- _EXERCISE DATA_:
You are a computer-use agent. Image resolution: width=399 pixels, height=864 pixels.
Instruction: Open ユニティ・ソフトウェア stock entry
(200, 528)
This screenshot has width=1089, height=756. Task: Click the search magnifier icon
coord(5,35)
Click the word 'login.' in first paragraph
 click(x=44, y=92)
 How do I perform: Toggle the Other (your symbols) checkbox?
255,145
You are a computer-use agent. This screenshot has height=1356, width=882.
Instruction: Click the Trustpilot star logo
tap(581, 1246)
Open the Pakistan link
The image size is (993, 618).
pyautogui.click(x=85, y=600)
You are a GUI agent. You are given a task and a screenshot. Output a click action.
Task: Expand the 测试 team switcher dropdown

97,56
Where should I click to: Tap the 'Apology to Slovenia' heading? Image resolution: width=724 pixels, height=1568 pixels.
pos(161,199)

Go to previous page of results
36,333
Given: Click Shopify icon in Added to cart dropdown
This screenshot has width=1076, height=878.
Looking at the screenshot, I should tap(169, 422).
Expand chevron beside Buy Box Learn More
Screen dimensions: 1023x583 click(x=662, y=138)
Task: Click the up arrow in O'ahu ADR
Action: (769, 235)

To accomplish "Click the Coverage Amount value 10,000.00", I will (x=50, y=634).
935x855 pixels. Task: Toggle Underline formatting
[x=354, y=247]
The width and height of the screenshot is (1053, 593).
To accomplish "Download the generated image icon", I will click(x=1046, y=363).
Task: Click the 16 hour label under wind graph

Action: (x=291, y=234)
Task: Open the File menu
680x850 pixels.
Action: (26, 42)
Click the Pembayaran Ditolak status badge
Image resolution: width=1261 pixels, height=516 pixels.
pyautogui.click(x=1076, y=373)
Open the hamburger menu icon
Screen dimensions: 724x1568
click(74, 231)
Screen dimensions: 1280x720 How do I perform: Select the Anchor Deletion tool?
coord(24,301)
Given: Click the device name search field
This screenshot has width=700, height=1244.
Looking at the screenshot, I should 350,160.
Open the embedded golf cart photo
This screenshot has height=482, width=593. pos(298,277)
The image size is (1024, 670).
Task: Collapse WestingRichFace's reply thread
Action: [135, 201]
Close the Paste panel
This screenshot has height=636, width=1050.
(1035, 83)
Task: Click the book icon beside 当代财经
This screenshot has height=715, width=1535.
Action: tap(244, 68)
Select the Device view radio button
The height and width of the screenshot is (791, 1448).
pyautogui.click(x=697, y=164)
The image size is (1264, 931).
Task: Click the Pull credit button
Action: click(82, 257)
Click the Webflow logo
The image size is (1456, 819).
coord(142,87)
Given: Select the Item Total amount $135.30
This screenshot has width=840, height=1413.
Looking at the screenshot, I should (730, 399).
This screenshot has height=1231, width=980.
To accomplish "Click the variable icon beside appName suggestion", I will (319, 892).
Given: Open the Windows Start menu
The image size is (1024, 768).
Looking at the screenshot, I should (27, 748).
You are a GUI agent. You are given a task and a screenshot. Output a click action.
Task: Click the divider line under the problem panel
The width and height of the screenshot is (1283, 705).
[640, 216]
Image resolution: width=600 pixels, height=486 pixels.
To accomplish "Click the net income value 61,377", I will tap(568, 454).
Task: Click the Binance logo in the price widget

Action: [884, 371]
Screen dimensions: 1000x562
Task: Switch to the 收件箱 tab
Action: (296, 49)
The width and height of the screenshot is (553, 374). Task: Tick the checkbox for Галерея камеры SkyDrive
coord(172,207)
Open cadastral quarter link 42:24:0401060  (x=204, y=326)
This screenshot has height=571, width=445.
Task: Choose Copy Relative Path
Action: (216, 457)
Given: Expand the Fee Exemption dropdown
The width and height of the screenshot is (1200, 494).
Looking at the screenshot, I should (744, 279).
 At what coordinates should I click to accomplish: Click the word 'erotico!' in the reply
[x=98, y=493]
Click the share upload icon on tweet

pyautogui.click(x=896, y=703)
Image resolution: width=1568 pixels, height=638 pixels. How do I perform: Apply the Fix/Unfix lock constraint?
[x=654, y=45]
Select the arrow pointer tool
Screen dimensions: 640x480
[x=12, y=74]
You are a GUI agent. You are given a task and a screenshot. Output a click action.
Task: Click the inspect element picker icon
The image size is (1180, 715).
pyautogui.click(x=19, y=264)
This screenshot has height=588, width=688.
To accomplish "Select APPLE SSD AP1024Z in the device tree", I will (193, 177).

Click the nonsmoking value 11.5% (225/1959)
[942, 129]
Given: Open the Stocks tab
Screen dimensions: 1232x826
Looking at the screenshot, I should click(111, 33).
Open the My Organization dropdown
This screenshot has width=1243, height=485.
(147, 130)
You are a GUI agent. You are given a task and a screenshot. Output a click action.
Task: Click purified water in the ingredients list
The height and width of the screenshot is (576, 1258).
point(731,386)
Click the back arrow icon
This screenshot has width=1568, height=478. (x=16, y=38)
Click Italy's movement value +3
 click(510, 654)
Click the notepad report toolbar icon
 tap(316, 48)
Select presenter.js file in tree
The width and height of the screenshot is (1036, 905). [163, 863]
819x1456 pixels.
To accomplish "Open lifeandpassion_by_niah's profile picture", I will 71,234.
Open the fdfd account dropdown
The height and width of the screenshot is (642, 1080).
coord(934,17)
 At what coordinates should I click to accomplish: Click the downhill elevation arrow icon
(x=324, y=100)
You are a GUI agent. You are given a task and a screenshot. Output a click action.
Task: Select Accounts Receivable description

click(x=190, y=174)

- _EXERCISE PROMPT_: Your reply must be one number, namely the count of lines above that hold the string "computer".

- _TASK RESPONSE_: 2